* Extract provided
--- begin ---

It seems very strange though that it might be permissible to enslave yourself to some disabled guy against your interest while it might not be permissible to enslave yourself to a rich man in your interest, perhaps for a higher price. What is the possible rationale for the difference? Why is the disabled guy’s need creating a transfer right within your self-ownership which wouldn’t otherwise be there? I suppose it is because we think this very important interest of his, or, a child’s concerning enforceable parental obligations, should not be brushed aside.
Individual rights over our physical body do not shape themselves according to need alone in liberal political philosophy generally however, so, why, parity of reasoning demands, should need change our set of individual rights here. For example, I have a right to labour as I please even if a disabled person or a random child might need that labour to survive, their need does not carve out a right into my labour from my overall self-ownership. It doesn’t seem need alone then can warrant parental obligation and a few instances of voluntary slavery arising from need, while excluding full blown voluntary slavery, because, need itself is not warrant for any enforceable obligation at all.
Obviously, the crucial element is voluntary creation of a child, but that occurs with the voluntary creation of slave contracts too! It might be claimed it is the joint fact of creating a child and them needing you which creates the enforceable parental obligation but since that conjunction doesn’t exist under most voluntary slavery contracts, they, contrastingly, are not enforceable. Yes and no. Yes, that makes parental obligations enforceable; no, if you can put yourself under a set of enforceable obligations for a central project of having a child, again, (another pairwise comparison!) why can’t you do so for other central projects at the same time. We’ve rule out autonomy, welfare and need concerns as sufficient reason.

--- end ---

* Collected data
--- begin ---

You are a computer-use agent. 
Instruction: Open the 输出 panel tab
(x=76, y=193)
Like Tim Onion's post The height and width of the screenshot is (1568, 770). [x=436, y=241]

--- end ---

* Written problem 1
How would you translate this sentence from the passage on voluntary slavery into Spanish: "Obviously, the crucial element is voluntary creation of a child, but that occurs with the voluntary creation of slave contracts too!"
* Written problem 2
Could you pick up the passage on voluntary slavery and parental obligations after its last sentence and keep the argument going?
The listing plays no part in this.

* Exercise response 1
¡Obviamente, el elemento crucial es la creación voluntaria de un hijo, pero eso también ocurre con la creación voluntaria de contratos de esclavitud!

* Exercise response 2
I am not sure where I stand on the question of voluntary slavery; nevertheless, granting the existence of enforceable parental obligations, which, I think, I believe in, there are similar grounds for permitting the existence of voluntary slavery. Indeed, enforcing parental obligations in certain instances is simply to enforce voluntary slavery. I suspect most readers will not want to side with Robert Nozick in permitting voluntary slavery, but equally neither will they want to side with Murray Rothbard in rejecting enforceable parental obligations. I’d welcome anyone explaining why they may not have to side with either.
P. S.
To my mind, one of the best arguments against voluntary slavery contracts is the risk of the injustice of an unvoluntarily undertaken one is so large that all voluntary contracts can be prohibited on the basis of such risk simply being too high. This argument can be found in Joel Feinberg’s Harm’s to Self.
Voluntary slave contracts are taboo for the same reason that polygamy is taboo. They cut against the Western ideal of a society of political equals.
We already have short-term voluntary slavery. The prohibition on long-term voluntary slavery is due to the problem of calculation. I think it's related to the Hebrew concept of the 7 year abolition of debts.
A related concept would be the inviolability of property. Can you prevent your son from selling your land after your death? If so, you are limiting his right to ownership. Long-term slavery is limiting your own freedom.
I'm not proposing an argument here via rights, and not via paternalism (protection from self-harm), but according to the assumption that long-term voluntary slavery would result in a misallocation of labor, similar to involuntary slavery.